Digital forensics tooling captures memory dumps from vendor-accessed systems, preserves CloudTrail logs from AWS or Azure environments, and extracts authentication records from identity management platforms. Pre-established playbooks let smaller teams execute efficiently under pressure rather than improvise during crises. Regular testing through tabletop exercises simulates breach scenarios and reveals gaps before real incidents exploit them. Organizations that haven’t tested their incident response plans against third-party breach scenarios will discover their weaknesses at the worst possible moment, when legal notification deadlines are ticking and regulators are asking pointed questions about containment timelines.
5. Strengthen Vendor Communication
The 2024 State of Third-Party Risk Report indicates that 90% of organizations now consider vendor risk management a growing priority, up from 63% in 2020. That shift reflects hard-won recognition that supply chain security demands executive attention and cross-functional coordination, but prioritization means nothing if communication remains one-directional.
Vendors need mechanisms to report concerns without fear of contract termination. Consider the vendor who discovers unauthorized access to customer data at 2 a.m. on a Friday. If their only contact is an account manager who lacks technical background, they’ll debate internally whether to report immediately or wait until Monday morning. That hesitation gives attackers 72 hours to move laterally. Organizations that establish secure channels like dedicated Slack workspaces or encrypted email distributions to security operations centers can compress incident notification from days to minutes.
Splunk’s GRC capabilities provide the technical scaffolding for this communication architecture, allowing vendors to submit security attestations, report incidents through structured intake forms, and track remediation progress against defined milestones. API integrations with ticketing systems create bidirectional visibility into security exception status and control implementation timelines. Quarterly business reviews and security committee meetings create formal channels for discussing emerging threats, but informal check-ins often surface the resource constraints or technical debt that metastasize into compliance problems before they trigger incidents.
Vendors who believe reporting problems will cost them business relationships will delay disclosure every time, precisely the behavior that transforms containable incidents into catastrophic breaches. Building trust through non-punitive escalation policies proves as important as deploying the technical infrastructure to support rapid communication.
Key Takeaways
The Capita breach crystallized lessons that compliance teams ignore at their peril. Detection capabilities matter little if organizations can’t rapidly contain threats that vendors introduce.
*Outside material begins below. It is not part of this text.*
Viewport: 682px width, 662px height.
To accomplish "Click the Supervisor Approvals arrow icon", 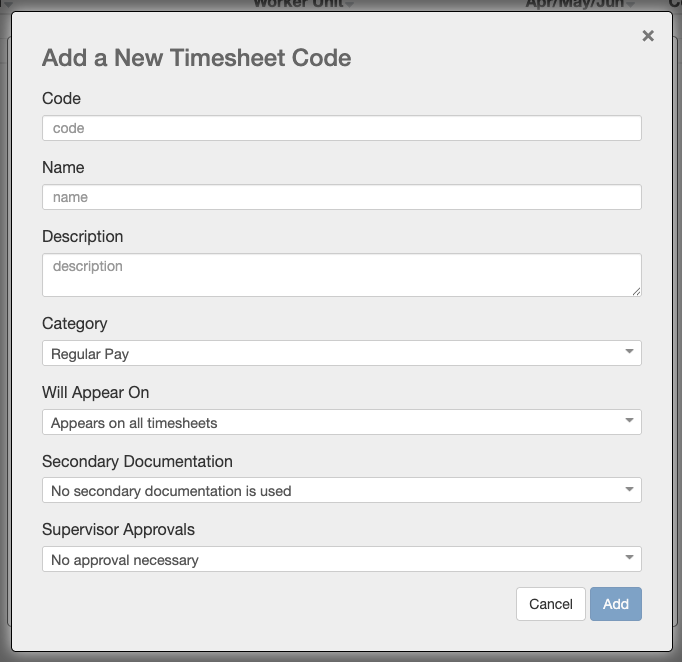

The technology exists to manage these risks effectively, from SecurityScorecard’s continuous security ratings to Cortex XSOAR’s automated incident response and Splunk’s integrated monitoring and governance capabilities.
As regulatory scrutiny intensifies and breach costs escalate, the sophistication gap in third-party risk management will increasingly determine which organizations weather the next wave of cyber incidents and which become cautionary tales in future regulatory enforcement actions. The question is no longer whether organizations can afford to invest in comprehensive third-party risk management programs, but whether they can afford not to.